Dairy Farm International Holdings Ltd (DFI SP) is a pan-Asian retailer run by Jardine Matheson, the family holding company of Sir Henry Keswick.
The company was founded as a dairy farm in Hong Kong in 1886 by Scotsman Sir Patrick Mason and a group of five Hong Kong businessmen. It branched out into dairy retail, and later added supermarkets via the acquisition of the Wellcome grocery chain. Henry Keswick's Jardine Matheson acquired Dairy Farm and later relisted it in 1986. Since then, it has acquired retail operations across Taiwan, Malaysia, Singapore, Indonesia as well as China.
Today, the company's primary focus is supermarkets, restaurants and convenience stores, representing almost 50% of operating profit. Another 40% comes from health & beauty stores, or what Westerners would normally consider as pharmacies. The remaining portion of revenues comes from home furnishing stores. North Asia (primarily Mainland China and Hong Kong) represents roughly 2/3 of profits, with Southeast Asian countries such as Singapore, Malaysia, Philippines and Indonesia representing the rest.
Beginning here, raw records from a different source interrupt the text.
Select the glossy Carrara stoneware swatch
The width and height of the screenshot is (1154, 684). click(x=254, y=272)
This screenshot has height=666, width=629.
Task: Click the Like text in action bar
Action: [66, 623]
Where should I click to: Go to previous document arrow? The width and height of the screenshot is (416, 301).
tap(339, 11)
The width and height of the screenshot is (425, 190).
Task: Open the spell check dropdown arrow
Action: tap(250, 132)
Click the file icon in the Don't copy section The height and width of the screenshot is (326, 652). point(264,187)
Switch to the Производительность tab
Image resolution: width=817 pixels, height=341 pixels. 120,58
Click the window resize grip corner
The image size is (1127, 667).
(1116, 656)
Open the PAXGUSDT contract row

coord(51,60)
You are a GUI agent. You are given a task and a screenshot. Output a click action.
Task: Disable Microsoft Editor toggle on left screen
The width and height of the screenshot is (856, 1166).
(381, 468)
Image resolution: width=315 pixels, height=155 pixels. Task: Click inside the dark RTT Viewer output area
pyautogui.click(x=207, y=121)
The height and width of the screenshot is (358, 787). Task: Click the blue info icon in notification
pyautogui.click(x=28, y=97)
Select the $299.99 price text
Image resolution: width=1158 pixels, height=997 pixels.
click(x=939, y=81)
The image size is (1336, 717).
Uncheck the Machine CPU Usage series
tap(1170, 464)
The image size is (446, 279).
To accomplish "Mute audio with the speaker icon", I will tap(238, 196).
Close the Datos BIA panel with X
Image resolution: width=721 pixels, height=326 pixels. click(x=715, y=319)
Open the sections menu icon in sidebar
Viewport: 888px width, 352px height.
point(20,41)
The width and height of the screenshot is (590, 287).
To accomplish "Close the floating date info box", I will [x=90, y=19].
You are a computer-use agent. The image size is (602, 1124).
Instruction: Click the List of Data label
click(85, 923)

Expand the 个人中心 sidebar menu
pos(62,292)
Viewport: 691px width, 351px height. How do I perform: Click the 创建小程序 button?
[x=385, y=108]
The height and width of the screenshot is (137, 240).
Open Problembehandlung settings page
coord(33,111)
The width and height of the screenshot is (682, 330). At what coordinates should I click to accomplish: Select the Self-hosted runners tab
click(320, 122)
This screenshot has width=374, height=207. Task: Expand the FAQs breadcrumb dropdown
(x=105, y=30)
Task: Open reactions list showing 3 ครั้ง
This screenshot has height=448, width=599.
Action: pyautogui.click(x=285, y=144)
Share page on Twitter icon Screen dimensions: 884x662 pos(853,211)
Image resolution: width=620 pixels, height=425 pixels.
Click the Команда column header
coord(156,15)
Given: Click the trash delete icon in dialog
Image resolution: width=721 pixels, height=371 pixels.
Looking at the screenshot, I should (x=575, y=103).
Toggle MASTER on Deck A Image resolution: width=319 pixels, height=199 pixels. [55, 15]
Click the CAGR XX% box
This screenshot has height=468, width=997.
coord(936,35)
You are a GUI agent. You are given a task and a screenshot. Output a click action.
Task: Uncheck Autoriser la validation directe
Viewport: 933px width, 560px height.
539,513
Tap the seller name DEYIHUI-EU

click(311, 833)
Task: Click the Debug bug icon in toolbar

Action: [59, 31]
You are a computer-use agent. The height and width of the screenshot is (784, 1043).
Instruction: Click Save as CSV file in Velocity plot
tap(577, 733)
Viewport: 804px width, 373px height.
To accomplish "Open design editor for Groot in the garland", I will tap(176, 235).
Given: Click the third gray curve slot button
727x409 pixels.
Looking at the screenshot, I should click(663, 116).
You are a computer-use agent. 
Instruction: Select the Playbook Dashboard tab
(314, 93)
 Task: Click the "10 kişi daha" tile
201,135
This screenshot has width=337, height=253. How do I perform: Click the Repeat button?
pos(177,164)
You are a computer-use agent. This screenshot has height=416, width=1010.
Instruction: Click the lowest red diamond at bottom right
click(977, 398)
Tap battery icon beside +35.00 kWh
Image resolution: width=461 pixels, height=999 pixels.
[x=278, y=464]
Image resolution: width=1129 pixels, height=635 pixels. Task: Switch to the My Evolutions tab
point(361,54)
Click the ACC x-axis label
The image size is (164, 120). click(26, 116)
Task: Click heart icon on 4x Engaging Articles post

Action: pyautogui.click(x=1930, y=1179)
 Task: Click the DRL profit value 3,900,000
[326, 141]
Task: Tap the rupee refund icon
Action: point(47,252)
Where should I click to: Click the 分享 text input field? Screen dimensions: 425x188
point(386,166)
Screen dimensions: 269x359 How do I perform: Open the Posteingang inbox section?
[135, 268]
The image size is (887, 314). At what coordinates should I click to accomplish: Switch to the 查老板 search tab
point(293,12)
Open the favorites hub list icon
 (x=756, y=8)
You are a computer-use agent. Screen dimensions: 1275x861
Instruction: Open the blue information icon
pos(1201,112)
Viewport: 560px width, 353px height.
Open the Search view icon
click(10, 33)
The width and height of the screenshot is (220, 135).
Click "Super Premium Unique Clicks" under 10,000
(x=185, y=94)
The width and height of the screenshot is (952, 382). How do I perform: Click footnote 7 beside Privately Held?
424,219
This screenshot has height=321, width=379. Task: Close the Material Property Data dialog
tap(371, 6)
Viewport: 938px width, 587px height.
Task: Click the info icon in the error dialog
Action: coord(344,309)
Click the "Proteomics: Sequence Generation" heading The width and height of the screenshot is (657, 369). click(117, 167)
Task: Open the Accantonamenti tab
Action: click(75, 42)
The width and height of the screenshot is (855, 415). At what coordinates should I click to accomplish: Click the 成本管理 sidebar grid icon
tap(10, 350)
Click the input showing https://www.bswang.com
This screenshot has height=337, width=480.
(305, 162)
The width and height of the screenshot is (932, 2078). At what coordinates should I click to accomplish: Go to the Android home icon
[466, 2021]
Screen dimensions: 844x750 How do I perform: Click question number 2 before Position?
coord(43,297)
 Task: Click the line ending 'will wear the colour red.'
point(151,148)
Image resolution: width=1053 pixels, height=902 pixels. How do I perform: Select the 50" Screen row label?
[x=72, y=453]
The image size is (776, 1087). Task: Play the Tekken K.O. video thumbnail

There are a few underlying growth drivers. First, modern retail formats are still rare in some Asian countries. Second, demographics are excellent in several Southeast Asian countries. Third, the region has become richer over time and is likely to continue to close the gap with Western countries in terms of income per capita as Asians tend to be well-educated and hard-working. Fourth, health & beauty retail store spend per capita is still very low in countries such as China, Malaysia and the Philippines. Finally, the penetration of private label food products in grocery stores are very low in certain countries, including in China.
The stock has underperformed over the past five years. A strong US Dollar made key Asian currencies drop 4% to 44% since 2014. Since Dairy Farm reports (and trades) in US Dollar, that has a direct impact on perceived growth rates. The Southeast Asian supermarket segment has been particularly weak. Singapore tightened visa restrictions, causing many expats to leave the country. Dairy Farm's Singaporean supermarkets occupy the high-end niche and were hit accordingly. The ban on late-night sales of alcohol in 2015 also hit the city-state's overall retail consumption. Lower-end stores such as Sheng Siong also took market share. Labour cost inflation has been very high in Indonesia due to minimum wage hikes under Jokowi. In Malaysia, we saw a large 2015 hike of GST and much higher cigarette taxes. These factors all played a part.
In addition, Dairy Farm's pharmacies suffered from lower Chinese tourism since the anti-government protests broke out in mid-2019. Local customers in Hong Kong also turned against Maxim's establishments after the founder's daughter criticised the protesters in 2019. And in 2020, foot traffic across the company's pharmacies, restaurants, convenience stores and home furnishing stores dropped to very low levels.